• Objectif:
Recopiez sans rien changer le passage du texte sur Bécours qui commence par « Il a fallu aussi » et se termine par « de 750 participants. ».

• Texte source:

====================

Avec ce feu vert donné, il fallait concrétiser le projet en signant à Millau l’acte d’achat qui concernait le village, les terrains à l’arrière et le grand terrain plat avant les blocs sanitaires. L’achat du reste du terrain avec la pinède s’est fait un peu plus tard auprès du propriétaire d’une ferme auberge non loin de Bécours ; il avait planté la pinède mais se contentait de couper les cimes des sapins pour en faire des arbres de Noël.

L’aventure pouvait démarrer mais ce n’était encore que les prémices. Dès l’été 1980, un premier camp chantier d’ainés, sous la direction de René BAETENS, se déroulait dans le village pour faire un premier débroussaillage et dégager les maisons à restaurer.

Après le travail de conviction interne, il a fallu convaincre les partenaires locaux de nous apporter leur soutien. L’architecte des Bâtiments de France avait fait un rapport au Préfet en ne donnant pas son aval pour la restauration du village car c’était trop risqué que d’y faire des chantiers de jeunes et proposait un autre site.

Il a fallu aussi convaincre le CDJA – les jeunes agriculteurs - qui voyaient d’un mauvais œil l’achat des terres devant tout le village pour une destination autre qu’à usage agricole et surtout dont la valeur d’achat pouvait faire grimper les prix sur les autres terres du Causse de Séverac (avec le notaire, nous avons trouvé une astuce juridique pour que le prix d’achat ne figure pas dans l’acte).

  1. BECOURS à l’été 1981

Et puis, il y a tout juste 40 ans, c’était le grand rassemblement de l’été 1981, avec 5 rassemblements successifs de chacun plus de 750 participants.

Pour organiser cette grande aventure, et avec le concours du responsable régional EEDF Midi-Pyrénées – Roger LAGORSSE, nous avons dès le premier rendez-vous obtenu le soutien total du Directeur régional Jeunesse et Sports, un soutien particulièrement utile.

Très vite le Conseil général nous apportera aussi son soutien et nous aidera à monter un dossier pour obtenir des crédits européens.

Pour nous permettre d’organiser le rassemblement de l’été 1981, il nous fallait trouver des solutions pour une réfection provisoire du chemin d’accès - la route c’est bien plus tard, accéder à l’eau avec un branchement provisoire sur le château d’eau de la maison de retraite de Fenailles.

====================

• Données:
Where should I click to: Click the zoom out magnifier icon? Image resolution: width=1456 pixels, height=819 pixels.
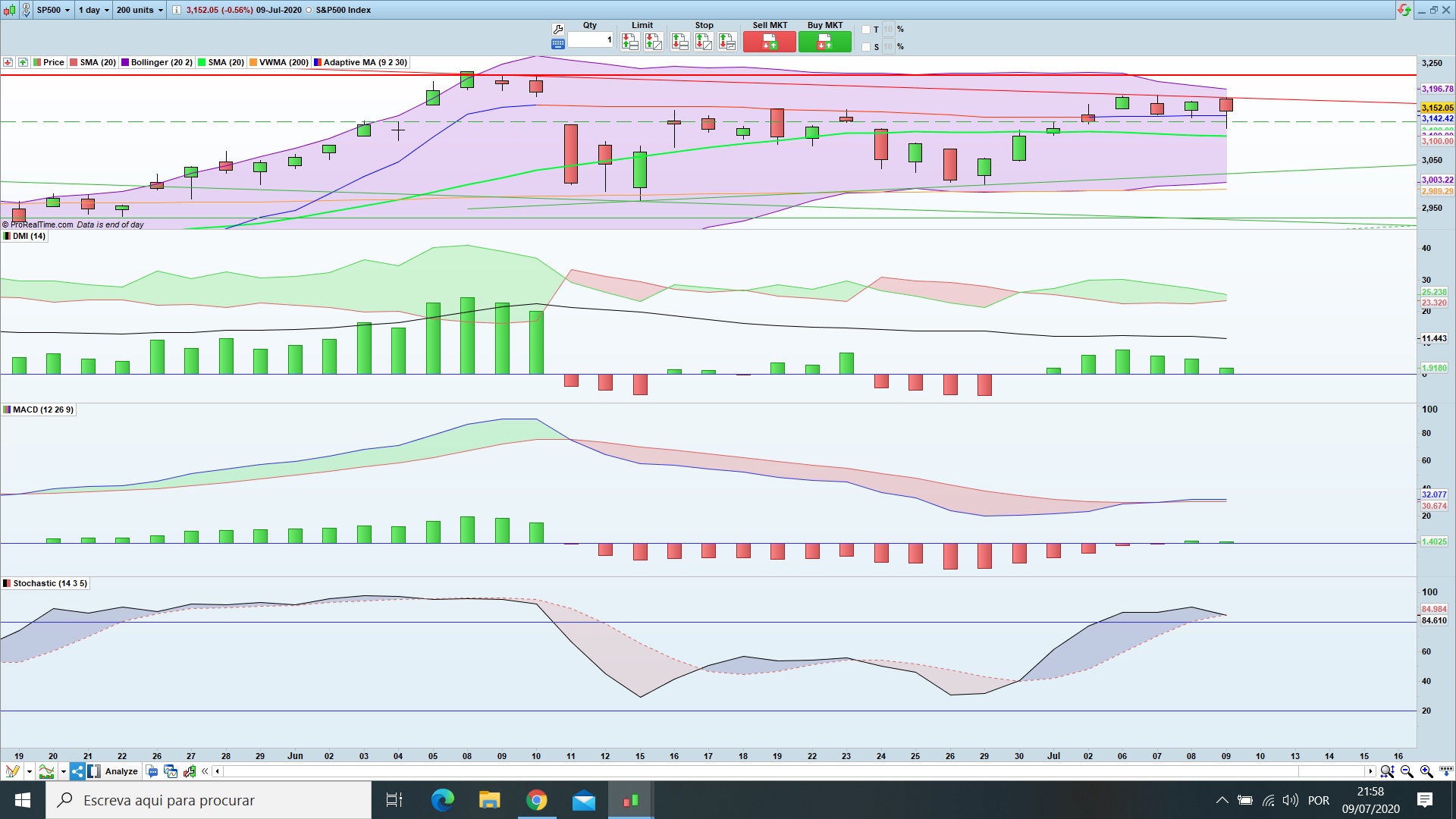1407,771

====================

• Réponse attendue:
Il a fallu aussi convaincre le CDJA – les jeunes agriculteurs - qui voyaient d’un mauvais œil l’achat des terres devant tout le village pour une destination autre qu’à usage agricole et surtout dont la valeur d’achat pouvait faire grimper les prix sur les autres terres du Causse de Séverac (avec le notaire, nous avons trouvé une astuce juridique pour que le prix d’achat ne figure pas dans l’acte).

  1. BECOURS à l’été 1981

Et puis, il y a tout juste 40 ans, c’était le grand rassemblement de l’été 1981, avec 5 rassemblements successifs de chacun plus de 750 participants.